**YOUR TASK:** Please repeat the Fe/Au galvanic nanocell text below in full, word for word.

**TEXT SECTION:**
──────────────────────────────
Fe/Au galvanic nanocells to generate self-sustained Fenton reactions without additives at neutral pH

Abstract

The generation of reactive oxygen species (ROS) via the Fenton reaction has received significant attention for widespread applications. This reaction can be triggered by zero-valent metal nanoparticles by converting externally added H₂O₂ into hydroxyl radicals (˙OH) in acidic media. To avoid the addition of external additives or energy supply, developing self-sustained catalytic systems enabling onsite production of H₂O₂ at a neutral pH is crucial. Here, we present novel galvanic nanocells (GNCs) based on metallic Fe/Au bilayers on arrays of nanoporous silica nanostructures for the generation of self-sustained Fenton reactions. These GNCs exploit the large electrochemical potential difference between the Fe and Au layers to enable direct H₂O₂ production and efficient release of Fe²⁺ in water at neutral pH, thereby triggering the Fenton reaction. Additionally, the GNCs promote Fe²⁺/Fe³⁺ circulation and minimize side reactions that passivate the iron surface to enhance their reactivity. The capability to directly trigger the Fenton reaction in water at pH 7 is demonstrated by the fast degradation and mineralization of organic pollutants, by using tiny amounts of catalyst. The self-generated H₂O₂ and its transformation into ˙OH in a neutral environment provide a promising route not only in environmental remediation but also to produce therapeutic ROS and address the limitations of Fenton catalytic nanostructures.
──────────────────────────────
**DATASET ENTRIES:**
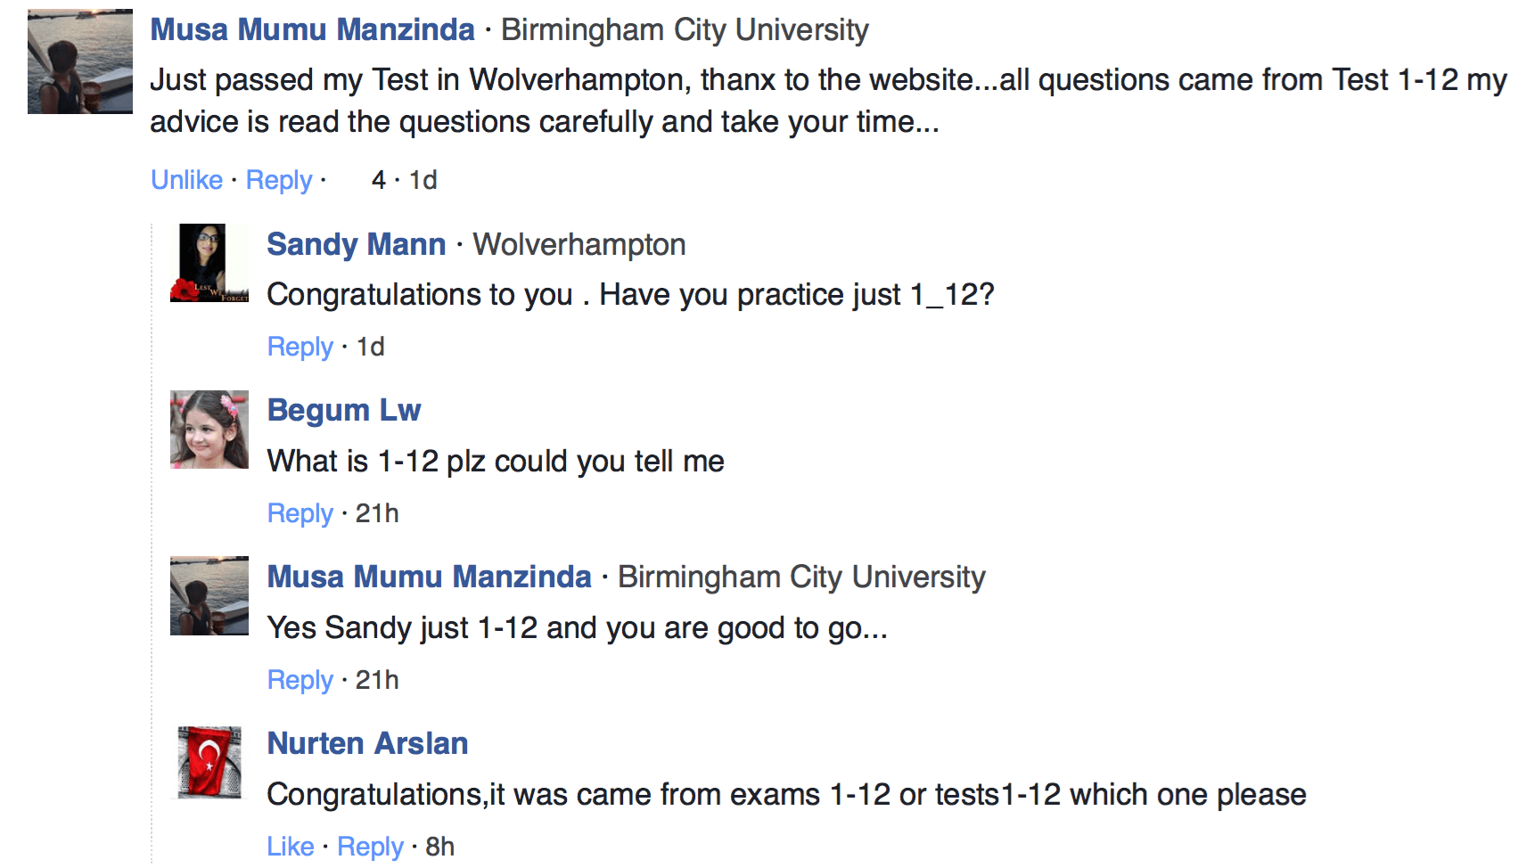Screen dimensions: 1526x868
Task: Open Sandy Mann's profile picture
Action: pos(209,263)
──────────────────────────────
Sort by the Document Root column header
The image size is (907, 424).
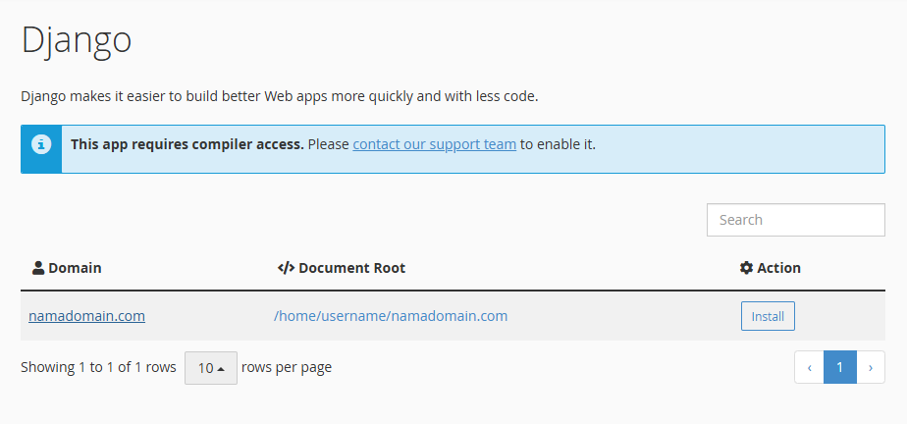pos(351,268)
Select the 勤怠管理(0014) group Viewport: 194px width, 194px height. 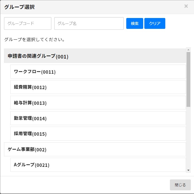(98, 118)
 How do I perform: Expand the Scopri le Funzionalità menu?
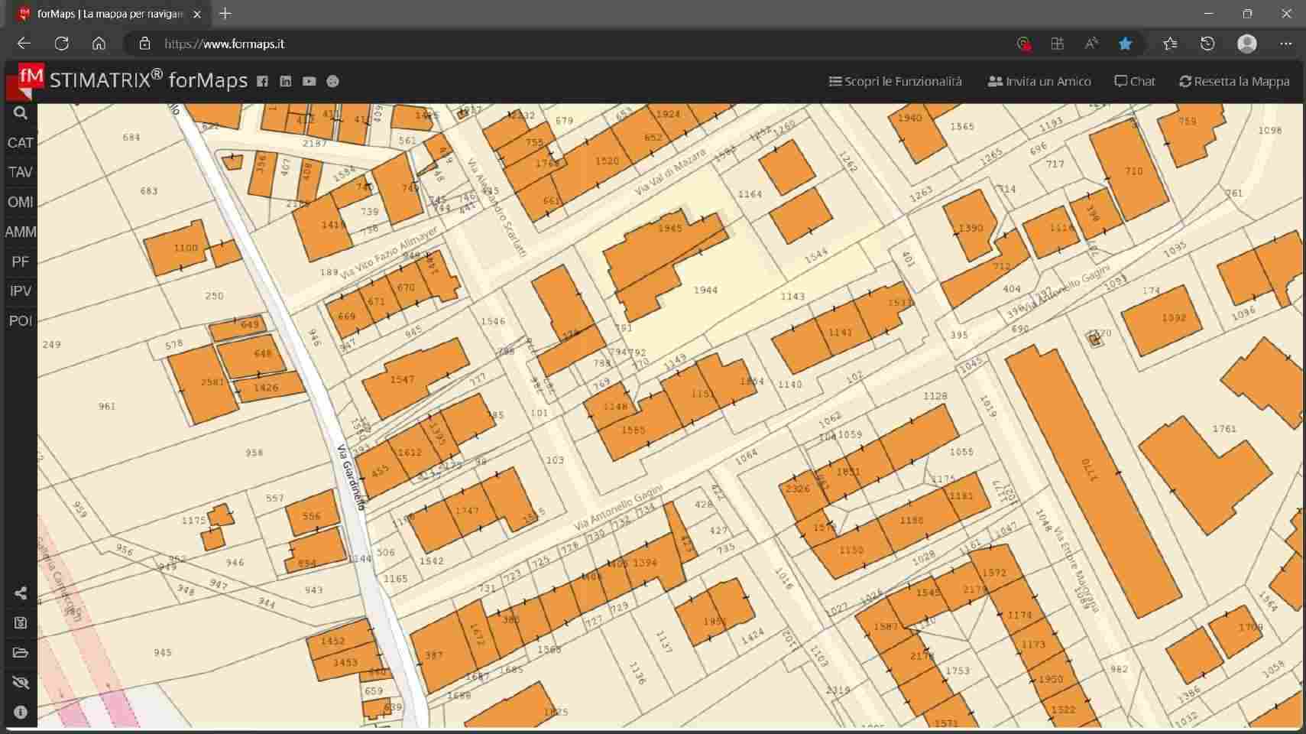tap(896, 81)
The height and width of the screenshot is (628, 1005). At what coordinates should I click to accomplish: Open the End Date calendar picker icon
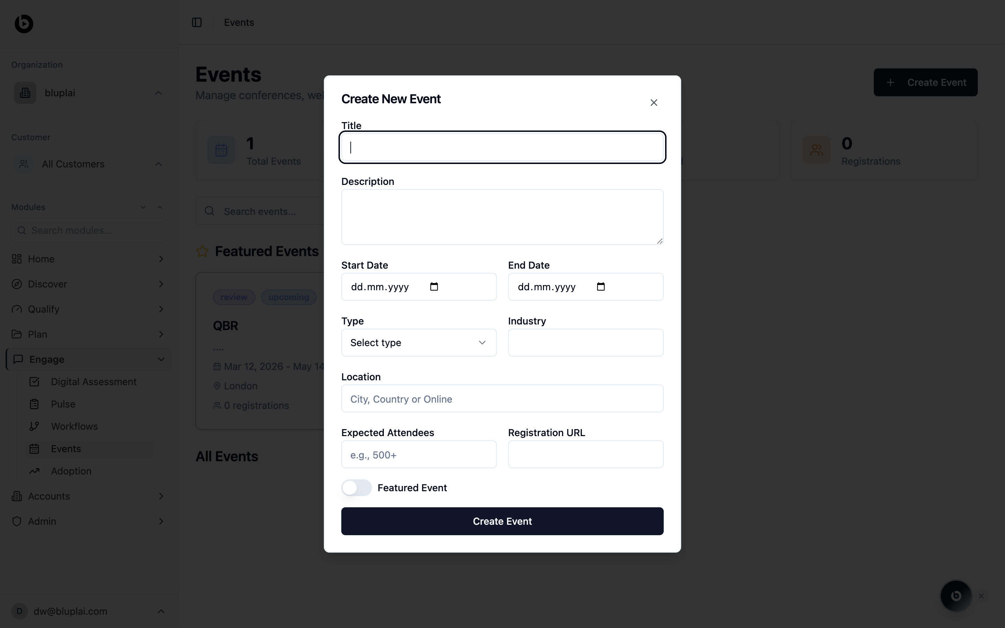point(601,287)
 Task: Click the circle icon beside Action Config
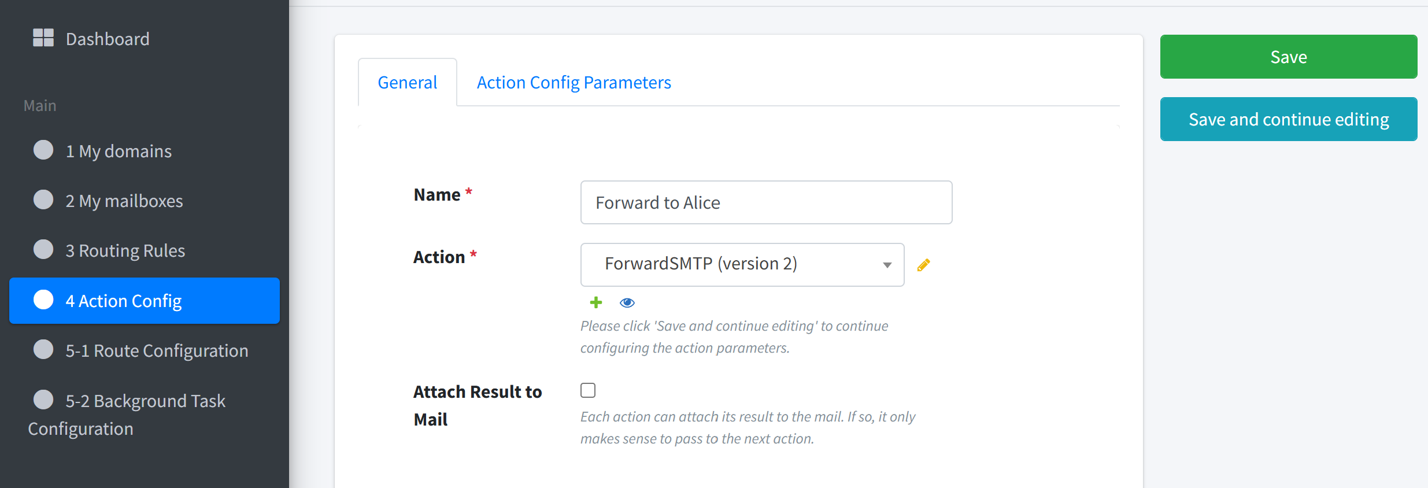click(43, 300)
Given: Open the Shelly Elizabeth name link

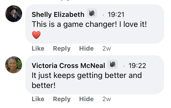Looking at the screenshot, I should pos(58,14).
──────────────────────────────
**RESULT OF THIS EXERCISE:**
Fe/Au galvanic nanocells to generate self-sustained Fenton reactions without additives at neutral pH

Abstract

The generation of reactive oxygen species (ROS) via the Fenton reaction has received significant attention for widespread applications. This reaction can be triggered by zero-valent metal nanoparticles by converting externally added H₂O₂ into hydroxyl radicals (˙OH) in acidic media. To avoid the addition of external additives or energy supply, developing self-sustained catalytic systems enabling onsite production of H₂O₂ at a neutral pH is crucial. Here, we present novel galvanic nanocells (GNCs) based on metallic Fe/Au bilayers on arrays of nanoporous silica nanostructures for the generation of self-sustained Fenton reactions. These GNCs exploit the large electrochemical potential difference between the Fe and Au layers to enable direct H₂O₂ production and efficient release of Fe²⁺ in water at neutral pH, thereby triggering the Fenton reaction. Additionally, the GNCs promote Fe²⁺/Fe³⁺ circulation and minimize side reactions that passivate the iron surface to enhance their reactivity. The capability to directly trigger the Fenton reaction in water at pH 7 is demonstrated by the fast degradation and mineralization of organic pollutants, by using tiny amounts of catalyst. The self-generated H₂O₂ and its transformation into ˙OH in a neutral environment provide a promising route not only in environmental remediation but also to produce therapeutic ROS and address the limitations of Fenton catalytic nanostructures.